Team Goemkarponn
PANAJI: The Comptroller and Auditor General (CAG) has highlighted a major lapse in Goa’s industrial planning, noting that land acquired at a cost of Rs 70.45 crore for the expansion of Shiroda Industrial Estate has remained unused for nearly six years, generating neither industrial activity nor employment.
According to the CAG report for the year ending March 2023, tabled in the Assembly, the Goa Industrial Development Corporation (GIDC) proposed in May 2013 the acquisition of 1,87,825 square metres of land at Shiroda village for Phase-II expansion, citing insufficient space to meet demand from entrepreneurs.
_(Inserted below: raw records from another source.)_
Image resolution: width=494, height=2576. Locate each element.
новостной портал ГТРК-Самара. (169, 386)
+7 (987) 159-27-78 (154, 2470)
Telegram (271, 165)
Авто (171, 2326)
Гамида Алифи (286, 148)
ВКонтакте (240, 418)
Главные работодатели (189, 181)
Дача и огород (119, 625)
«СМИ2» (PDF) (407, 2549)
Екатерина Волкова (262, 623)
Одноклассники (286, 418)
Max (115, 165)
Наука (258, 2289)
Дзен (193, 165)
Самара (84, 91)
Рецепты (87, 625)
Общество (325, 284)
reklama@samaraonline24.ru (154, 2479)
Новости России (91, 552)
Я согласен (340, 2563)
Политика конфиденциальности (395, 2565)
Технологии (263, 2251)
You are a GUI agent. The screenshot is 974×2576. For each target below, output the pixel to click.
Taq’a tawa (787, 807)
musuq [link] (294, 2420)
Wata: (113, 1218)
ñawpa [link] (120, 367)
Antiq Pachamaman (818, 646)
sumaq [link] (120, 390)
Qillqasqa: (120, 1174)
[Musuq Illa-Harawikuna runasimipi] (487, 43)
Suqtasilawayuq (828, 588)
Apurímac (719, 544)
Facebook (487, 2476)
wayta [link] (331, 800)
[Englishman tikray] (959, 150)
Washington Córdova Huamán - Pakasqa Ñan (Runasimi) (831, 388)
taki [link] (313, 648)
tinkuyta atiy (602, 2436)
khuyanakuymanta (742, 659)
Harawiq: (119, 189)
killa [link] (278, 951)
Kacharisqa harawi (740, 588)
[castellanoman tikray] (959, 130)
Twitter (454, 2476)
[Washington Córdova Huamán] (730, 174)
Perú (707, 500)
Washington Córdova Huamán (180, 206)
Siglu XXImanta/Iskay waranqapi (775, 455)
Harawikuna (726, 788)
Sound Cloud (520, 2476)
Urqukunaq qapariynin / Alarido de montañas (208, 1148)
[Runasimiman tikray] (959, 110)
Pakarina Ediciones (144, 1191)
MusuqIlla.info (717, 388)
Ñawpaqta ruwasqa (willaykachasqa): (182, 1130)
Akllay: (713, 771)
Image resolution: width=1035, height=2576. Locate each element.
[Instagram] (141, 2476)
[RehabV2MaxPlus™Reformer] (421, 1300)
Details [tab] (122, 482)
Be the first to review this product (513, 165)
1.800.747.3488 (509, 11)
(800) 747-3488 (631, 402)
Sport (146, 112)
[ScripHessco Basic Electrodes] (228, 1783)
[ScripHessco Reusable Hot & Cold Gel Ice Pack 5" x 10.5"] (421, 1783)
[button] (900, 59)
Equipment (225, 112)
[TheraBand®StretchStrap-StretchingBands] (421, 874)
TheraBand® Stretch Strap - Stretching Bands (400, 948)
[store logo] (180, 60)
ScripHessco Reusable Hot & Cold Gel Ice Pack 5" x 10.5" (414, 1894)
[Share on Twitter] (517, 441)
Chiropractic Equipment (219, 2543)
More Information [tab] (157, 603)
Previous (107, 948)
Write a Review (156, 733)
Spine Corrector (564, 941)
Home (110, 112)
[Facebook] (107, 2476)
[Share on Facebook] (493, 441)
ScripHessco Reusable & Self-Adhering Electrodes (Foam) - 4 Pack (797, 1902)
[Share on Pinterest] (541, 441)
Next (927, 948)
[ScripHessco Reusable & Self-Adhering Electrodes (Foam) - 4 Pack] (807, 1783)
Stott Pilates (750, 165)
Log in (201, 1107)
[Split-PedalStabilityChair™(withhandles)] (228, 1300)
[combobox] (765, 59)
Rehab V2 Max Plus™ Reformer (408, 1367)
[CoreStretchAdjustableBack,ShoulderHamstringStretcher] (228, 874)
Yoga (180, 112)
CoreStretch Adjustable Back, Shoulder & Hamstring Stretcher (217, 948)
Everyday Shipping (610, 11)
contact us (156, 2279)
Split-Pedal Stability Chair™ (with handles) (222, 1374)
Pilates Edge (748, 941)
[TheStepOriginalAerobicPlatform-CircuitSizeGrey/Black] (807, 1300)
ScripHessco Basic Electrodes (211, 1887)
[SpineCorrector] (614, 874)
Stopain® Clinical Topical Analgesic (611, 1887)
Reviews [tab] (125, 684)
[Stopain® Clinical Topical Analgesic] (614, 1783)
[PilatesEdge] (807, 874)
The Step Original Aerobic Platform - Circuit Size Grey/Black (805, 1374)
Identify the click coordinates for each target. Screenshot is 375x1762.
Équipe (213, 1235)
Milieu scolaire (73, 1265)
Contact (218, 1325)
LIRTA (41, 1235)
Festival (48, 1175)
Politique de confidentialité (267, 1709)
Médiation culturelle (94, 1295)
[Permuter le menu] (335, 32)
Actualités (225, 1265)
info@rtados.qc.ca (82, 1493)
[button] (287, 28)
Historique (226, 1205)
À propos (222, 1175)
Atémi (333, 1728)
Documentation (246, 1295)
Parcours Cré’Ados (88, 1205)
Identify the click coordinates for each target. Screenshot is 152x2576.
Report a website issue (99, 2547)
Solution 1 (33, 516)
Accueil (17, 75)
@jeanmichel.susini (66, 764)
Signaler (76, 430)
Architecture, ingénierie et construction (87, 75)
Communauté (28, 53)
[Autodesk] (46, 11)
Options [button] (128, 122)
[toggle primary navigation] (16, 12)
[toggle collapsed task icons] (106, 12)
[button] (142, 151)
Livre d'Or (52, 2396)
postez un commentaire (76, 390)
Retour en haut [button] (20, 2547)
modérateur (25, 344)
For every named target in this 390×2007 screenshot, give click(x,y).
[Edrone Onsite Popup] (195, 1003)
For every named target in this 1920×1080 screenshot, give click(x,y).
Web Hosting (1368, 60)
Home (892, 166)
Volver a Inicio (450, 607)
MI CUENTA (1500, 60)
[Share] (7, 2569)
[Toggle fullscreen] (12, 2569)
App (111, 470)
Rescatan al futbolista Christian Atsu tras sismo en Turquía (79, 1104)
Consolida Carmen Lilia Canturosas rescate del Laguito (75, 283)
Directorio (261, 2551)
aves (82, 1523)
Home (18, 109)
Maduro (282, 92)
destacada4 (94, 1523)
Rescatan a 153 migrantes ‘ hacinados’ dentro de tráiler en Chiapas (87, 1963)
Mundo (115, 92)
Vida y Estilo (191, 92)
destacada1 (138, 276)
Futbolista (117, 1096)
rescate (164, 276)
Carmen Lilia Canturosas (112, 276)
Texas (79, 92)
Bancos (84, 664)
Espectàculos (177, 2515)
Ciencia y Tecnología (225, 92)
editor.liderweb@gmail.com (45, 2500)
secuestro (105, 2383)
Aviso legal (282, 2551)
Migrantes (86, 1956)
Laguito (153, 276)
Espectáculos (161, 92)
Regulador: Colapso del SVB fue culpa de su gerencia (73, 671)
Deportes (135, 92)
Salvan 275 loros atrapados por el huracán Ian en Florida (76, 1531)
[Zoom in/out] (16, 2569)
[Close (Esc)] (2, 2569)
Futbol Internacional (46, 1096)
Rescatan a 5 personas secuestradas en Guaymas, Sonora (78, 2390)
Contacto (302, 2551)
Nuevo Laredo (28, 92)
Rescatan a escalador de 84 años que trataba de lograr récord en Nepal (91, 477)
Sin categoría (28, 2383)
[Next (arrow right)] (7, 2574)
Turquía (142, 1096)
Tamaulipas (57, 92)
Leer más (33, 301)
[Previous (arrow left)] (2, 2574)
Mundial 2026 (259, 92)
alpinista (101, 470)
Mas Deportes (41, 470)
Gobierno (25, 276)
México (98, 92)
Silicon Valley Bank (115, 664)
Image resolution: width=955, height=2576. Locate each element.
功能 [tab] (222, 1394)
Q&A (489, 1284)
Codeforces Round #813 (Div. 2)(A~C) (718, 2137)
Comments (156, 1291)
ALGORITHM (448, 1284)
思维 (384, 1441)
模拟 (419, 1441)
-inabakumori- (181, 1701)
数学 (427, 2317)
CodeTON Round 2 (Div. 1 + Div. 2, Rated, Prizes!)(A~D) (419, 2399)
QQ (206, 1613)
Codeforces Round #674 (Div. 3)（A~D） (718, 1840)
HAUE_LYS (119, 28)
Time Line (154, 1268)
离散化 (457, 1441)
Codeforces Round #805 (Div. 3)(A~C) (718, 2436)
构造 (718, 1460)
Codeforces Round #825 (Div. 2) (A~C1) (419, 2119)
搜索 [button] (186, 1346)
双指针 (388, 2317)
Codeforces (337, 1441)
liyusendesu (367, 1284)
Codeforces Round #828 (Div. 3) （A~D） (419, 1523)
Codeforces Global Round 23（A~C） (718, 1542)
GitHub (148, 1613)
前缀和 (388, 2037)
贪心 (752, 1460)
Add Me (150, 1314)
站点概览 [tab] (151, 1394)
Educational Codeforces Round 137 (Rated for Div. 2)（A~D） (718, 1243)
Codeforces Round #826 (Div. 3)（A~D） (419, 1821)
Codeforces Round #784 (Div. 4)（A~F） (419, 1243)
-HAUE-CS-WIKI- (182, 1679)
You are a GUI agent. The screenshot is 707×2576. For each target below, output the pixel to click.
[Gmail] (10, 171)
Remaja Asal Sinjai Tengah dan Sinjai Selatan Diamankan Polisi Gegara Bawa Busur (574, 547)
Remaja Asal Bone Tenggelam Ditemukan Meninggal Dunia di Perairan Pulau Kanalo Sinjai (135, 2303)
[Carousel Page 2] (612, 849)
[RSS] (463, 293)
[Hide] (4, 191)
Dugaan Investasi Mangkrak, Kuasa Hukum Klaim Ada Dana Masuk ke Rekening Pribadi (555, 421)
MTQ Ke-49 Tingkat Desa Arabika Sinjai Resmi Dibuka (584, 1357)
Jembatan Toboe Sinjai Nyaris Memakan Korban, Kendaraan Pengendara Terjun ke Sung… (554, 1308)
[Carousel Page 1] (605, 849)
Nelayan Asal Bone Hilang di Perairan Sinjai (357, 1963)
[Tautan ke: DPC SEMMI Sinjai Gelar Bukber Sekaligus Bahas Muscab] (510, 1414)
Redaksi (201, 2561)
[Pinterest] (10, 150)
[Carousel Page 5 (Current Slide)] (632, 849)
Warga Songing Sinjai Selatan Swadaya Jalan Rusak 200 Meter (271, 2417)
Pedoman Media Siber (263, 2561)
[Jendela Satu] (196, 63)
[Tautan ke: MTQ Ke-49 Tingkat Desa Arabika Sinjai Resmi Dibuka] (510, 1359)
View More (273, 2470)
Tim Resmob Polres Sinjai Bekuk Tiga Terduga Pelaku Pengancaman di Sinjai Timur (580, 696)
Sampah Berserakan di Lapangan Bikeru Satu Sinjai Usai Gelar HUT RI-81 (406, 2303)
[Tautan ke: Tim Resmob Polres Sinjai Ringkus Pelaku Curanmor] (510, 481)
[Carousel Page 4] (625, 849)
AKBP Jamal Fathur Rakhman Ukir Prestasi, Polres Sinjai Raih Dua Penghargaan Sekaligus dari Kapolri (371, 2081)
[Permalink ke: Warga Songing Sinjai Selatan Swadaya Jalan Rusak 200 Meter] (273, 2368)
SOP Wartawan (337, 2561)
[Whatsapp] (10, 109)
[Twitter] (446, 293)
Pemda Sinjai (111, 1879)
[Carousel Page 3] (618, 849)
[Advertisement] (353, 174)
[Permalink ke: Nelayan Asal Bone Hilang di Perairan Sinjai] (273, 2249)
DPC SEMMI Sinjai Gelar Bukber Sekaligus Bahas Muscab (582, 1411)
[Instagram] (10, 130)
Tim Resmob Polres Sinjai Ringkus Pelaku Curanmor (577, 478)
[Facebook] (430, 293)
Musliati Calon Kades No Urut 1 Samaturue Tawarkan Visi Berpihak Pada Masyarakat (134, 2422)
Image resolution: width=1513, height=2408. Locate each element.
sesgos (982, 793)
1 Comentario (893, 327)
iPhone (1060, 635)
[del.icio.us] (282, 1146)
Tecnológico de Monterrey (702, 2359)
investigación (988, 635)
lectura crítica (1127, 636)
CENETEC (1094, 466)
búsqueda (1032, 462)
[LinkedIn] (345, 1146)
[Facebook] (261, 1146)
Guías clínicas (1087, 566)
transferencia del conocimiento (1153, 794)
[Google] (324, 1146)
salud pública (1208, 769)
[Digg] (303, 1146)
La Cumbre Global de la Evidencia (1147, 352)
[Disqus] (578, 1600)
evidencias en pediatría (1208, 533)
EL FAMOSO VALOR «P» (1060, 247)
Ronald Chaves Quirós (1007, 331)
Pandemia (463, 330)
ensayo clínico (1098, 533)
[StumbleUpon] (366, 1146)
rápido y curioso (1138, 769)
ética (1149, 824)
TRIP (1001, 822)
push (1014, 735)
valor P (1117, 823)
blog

The Industries Department processed the proposal, obtained necessary approvals, and requested the North Goa Collector to initiate land acquisition.
The Land Acquisition Officer fixed compensation at Rs 70.45 crore in October 2015, with 1,79,939.61 sqm belonging to M/s Vedant Real Estate Developers and the remaining 7,885.39 sqm owned by 11 other parties.
However, in September 2016, GIDC raised concerns that the high compensation would lead to prohibitively high land premiums, discouraging potential industrial investors. Despite repeated warnings from GIDC and the Directorate of Industries, Trade and Commerce (DITC), the government approved the acquisition in February 2018. Land possession was handed over to GIDC in August 2018.
CAG noted that, had the acquisition proceeded at the awarded cost, land premiums at Shiroda would have been around Rs 10,530 per sqm—almost five times higher than the highest premium at Verna Industrial Estate—making the plots unaffordable for entrepreneurs. Consequently, the land has remained idle for six years, defeating the very purpose of the acquisition.